The Divine Torah is immanent as a constantly active force in this existence that is a force as gravity creating the flow of Souls as waters, that’s becoming in Time and Motion, a tsunami sweeping all before it to the final destination of all, that will be the World to Come delta where the Souls of yetzer haTov will be deposited while those without substance are swept out to a sea of irrelevance.

Some rivers are holy. The distinction of having been given The Divine Torah is the responsibility to be a light to all the nations, to the substance of the Good in Perfect Faith in the the World to Come.

The Last  Flood

Noah’s charge was to save Humanity from the great flood that swept the righteous with the wicked, for a sign of what it means to be human, to be Good. In forty years of the torrential rains of the ascendancy of the souls of yetzer hara will be the last flood to a peaceful end in His Justice. One day. Even today’s Amalekites who reject Compassion for Suffering other than their own are aware.

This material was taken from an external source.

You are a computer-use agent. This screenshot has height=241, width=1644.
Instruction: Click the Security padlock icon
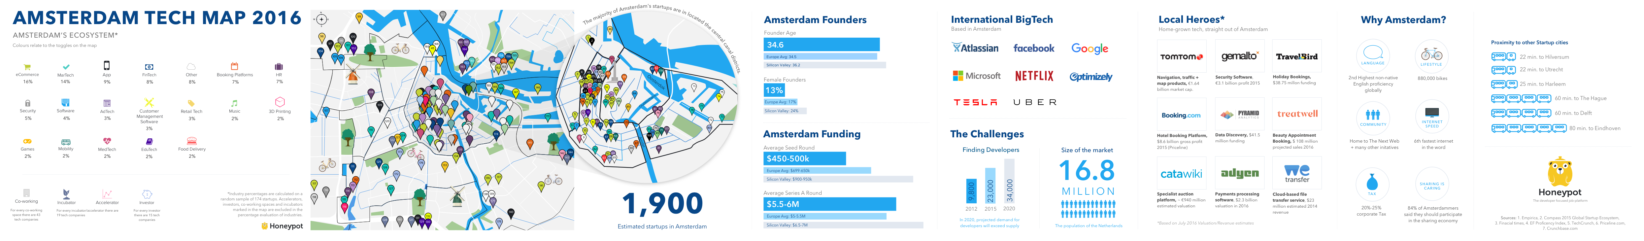click(x=27, y=103)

While ignorance of the law, of the way, is no excuse, the warnings have been made. So that all with Ears to Hear have. My cousin’s ex-wife says I’ve abandoned my ‘race’ in the same way as Confederate Negroes fighting for Dixie against rights in the Ayn Rand Calhoun Calvinist Big Tent of Hate. Have abandoned compassion for anyone but myself, that I’m Haughty and Assimilated. In that I don’t accept ‘race’ as a real thing, I’ve abandoned that delusion-in-common that’s ‘Just the way it is.

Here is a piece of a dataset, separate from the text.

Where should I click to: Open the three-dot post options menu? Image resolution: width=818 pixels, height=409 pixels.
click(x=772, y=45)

I form the light, and create darkness: I make peace, and create evil: I the LORD do all these things. —Isaiah 45:7

Moses in a basket

Am I abandoned? I don’t really know. When I say yes, I’m an Atheist, and when I say no, I have Perfect Faith. With a strong suspicion in diminished trust that it’s Both True and Not True.
Beyond all, by my interpretation, as Dada, it is I who cannot Abandon my mentors as fathers of Heschel and Buber, my true family who’ve always looked over me in my darkest and loneliest hours. It is I who am hemmed on all sides by Awe of HaShem that’s transcended my own Free Will with every moment as an immanent reminder.
It is I who promised at Sinai to do to hear. Gave my word.